The “Libertarian Position” On Gentrification?

Regular commenter VRB recently asked me what libertarians thought of this story, regarding the poor and black former property owners in New Orleans getting screwed out of their homes by the government:

Evidence of eminent domain abuse can be found in the overwhelmingly-Black Lower 9th Ward, where the city bulldozed homes without informing their owners. Then there was the plan to raze 3,000 units of affordable housing in the city’s housing projects, which many Black New Orleanians called home, even though they were in relatively good shape. Add to that, only half the city’s population (and only 30% of the city’s Black population) has returned and you have the potential for a replay of all that we know about large scale displacement and its disastrous consequences. (See Mindy Fullilove’s “Root Shock: How Tearing Up City Neighborhoods Hurt America and What We Can Do About It”)

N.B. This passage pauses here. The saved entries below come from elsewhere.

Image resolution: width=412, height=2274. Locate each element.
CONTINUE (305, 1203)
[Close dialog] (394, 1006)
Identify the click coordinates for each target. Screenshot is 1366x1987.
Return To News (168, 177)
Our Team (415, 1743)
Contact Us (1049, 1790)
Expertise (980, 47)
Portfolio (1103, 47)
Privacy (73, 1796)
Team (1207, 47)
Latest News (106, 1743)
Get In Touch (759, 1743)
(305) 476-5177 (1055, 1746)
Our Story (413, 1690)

This all leaves me with a deluge of important questions such as:

Who will Mr. Blakely’s eminent domain powers and Recovery Zones benefit? How will the many Black homeowners and entrepreneurs still living outside the city represent their property? Will already-struggling communities of color have to worry about city-sanctioned permanent displacement of former residents? Will “appraised value” for property be determined by pre-storm worth or storm-depressed real estate values? Where will the $1.1 billion of public money come from and what is the relationship of the Recovery Zones with the broad, city-wide Unified New Orleans Plan (UNOP)?

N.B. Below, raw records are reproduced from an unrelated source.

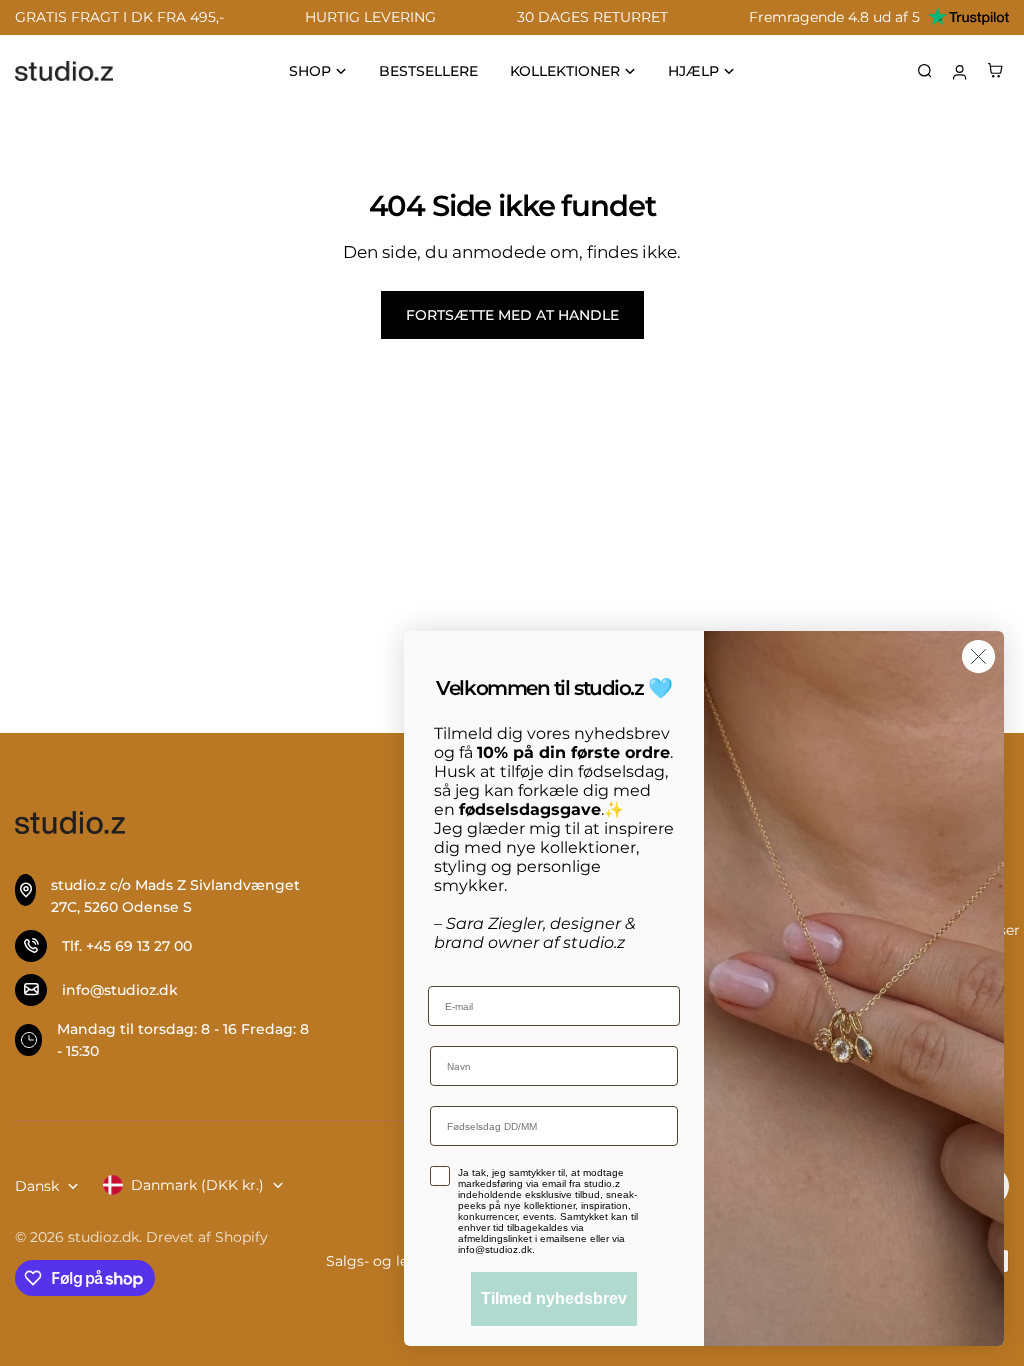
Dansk (37, 1186)
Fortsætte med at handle (512, 315)
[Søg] (925, 71)
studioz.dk (103, 1237)
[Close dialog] (978, 656)
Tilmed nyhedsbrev (554, 1298)
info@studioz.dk (120, 990)
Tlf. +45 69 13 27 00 (127, 946)
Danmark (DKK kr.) (197, 1185)
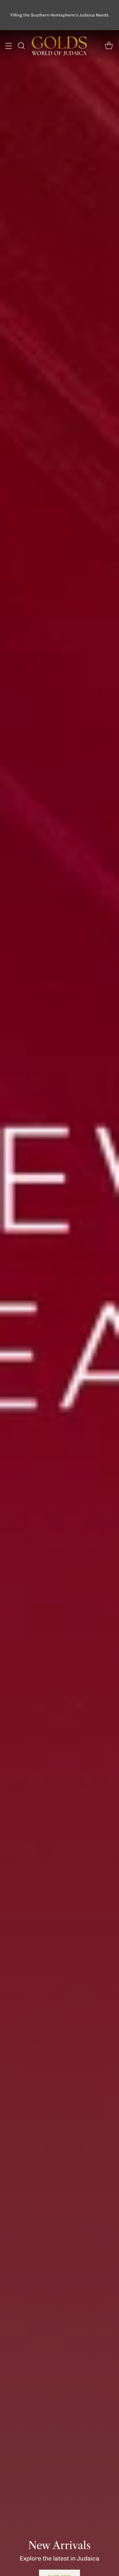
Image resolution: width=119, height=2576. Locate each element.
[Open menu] (8, 45)
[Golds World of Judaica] (60, 45)
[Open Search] (21, 45)
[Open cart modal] (108, 45)
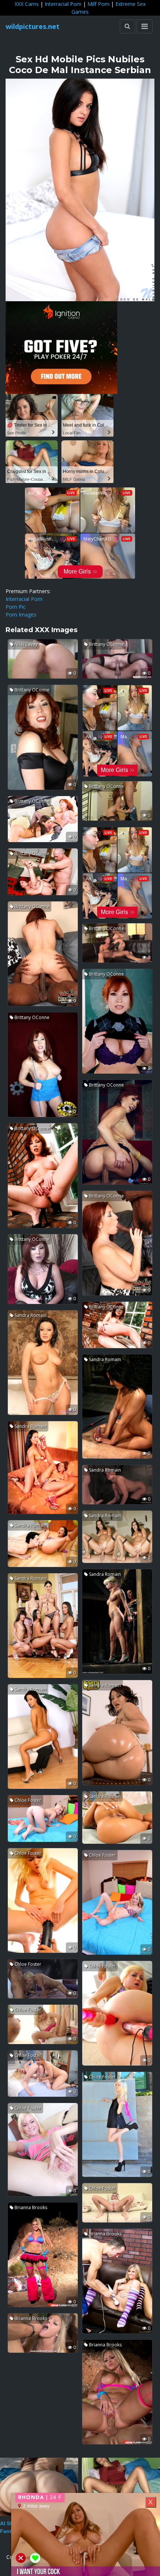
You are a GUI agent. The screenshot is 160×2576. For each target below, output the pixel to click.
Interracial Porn (63, 3)
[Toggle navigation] (145, 26)
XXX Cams (27, 3)
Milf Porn (98, 3)
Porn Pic (16, 606)
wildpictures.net (33, 26)
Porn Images (21, 614)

With broken promises of affordable housing, an ineffective housing rebuilding program (Road Home) that is now running out of money, widespread housing discrimination, and elected officials who see Katrina “clean[ing] up public housing in New Orleans”, many former residents can’t even find a place to live, let alone establish employment, access quality healthcare, or feel safe in their communities. If left to their own devices, the powers that be seem to be heading toward the gentrification model, which will rake in the bucks for a small minority of people with vested interests in real estate, finance and politics at the expense of most of the people.***

Notice that I said that they were getting screwed by the government, not by developers. Developers may want to raze your property, “buy” it from you for sub-market rates without you having opportunity to object, and then turn it into higher-priced housing at a large profit to themselves. But they can’t do that. Only government has the power to do that, and it’s government that should be looked at here.

So what is the “libertarian position” when poor black people get screwed by the government? Well, like most other issues, it’s a problem with the government having too much power. Government claims to be looking out for the poor, but government is driven by people that have a need to get reelected. To get reelected, you need to buy advertising. To afford advertising, you need to court people with money. So in the long run, you try to keep a balance between “appearing” to help the masses while you’re really helping the people with money behind the scenes.

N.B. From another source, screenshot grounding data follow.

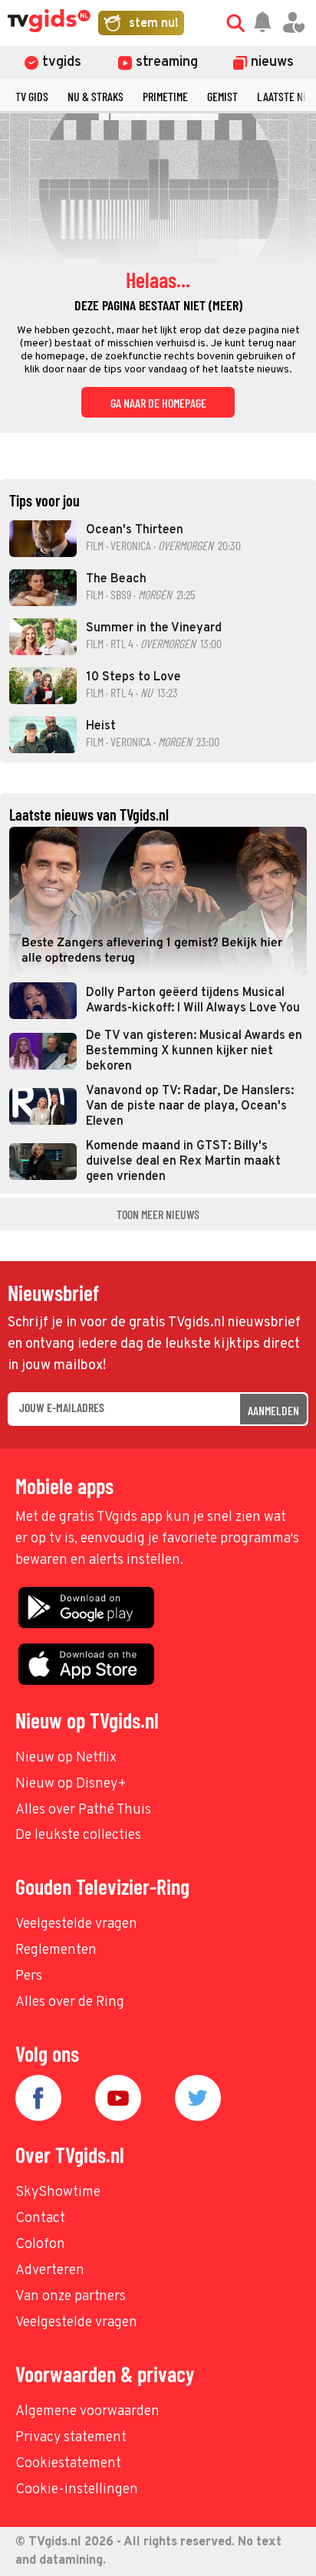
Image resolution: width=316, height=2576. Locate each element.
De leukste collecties (78, 1835)
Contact (40, 2218)
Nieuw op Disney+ (71, 1784)
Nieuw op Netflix (66, 1758)
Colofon (40, 2244)
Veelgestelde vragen (76, 1924)
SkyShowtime (57, 2192)
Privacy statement (71, 2438)
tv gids (31, 96)
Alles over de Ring (69, 2002)
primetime (165, 96)
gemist (222, 96)
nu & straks (95, 96)
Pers (28, 1976)
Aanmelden (273, 1410)
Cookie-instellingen (76, 2490)
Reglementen (56, 1950)
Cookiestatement (68, 2464)
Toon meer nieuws (158, 1214)
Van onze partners (70, 2297)
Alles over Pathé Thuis (83, 1810)
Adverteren (49, 2270)
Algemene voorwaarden (87, 2411)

When government is involved, rich people with lawyers win. Poor people who can’t afford lawyers lose. When government decides who to screw, they go for the easiest target. Why do you think the middle class gets audited while rich people with teams of lawyers to construct their tax shelters don’t? If you’re going to be a bully, and government is most certainly that, you target the people least likely to fight back. It’s that simple. This is how government works. This is how government must work. That’s how all the incentives line up. Anyone who tells you differently shouldn’t be trusted.

You want the libertarian position on poor black people getting screwed by the government? You want the libertarian position on black people being tossed out of their homes before the government bulldozers head their way?

I’d like to say that if we elect “the right people”, all will be well. But that’s not true. The only way to solve this problem, and the libertarian answer, is to take away the government’s bulldozers. Take away their power to screw people. Take from them every bit of power that you can, because you know they can’t be trusted to wield it.

***Note: there were a bunch of embedded links in the original source, you’ll need to click over there to read all of them if you’re interested, as I didn’t carry them over.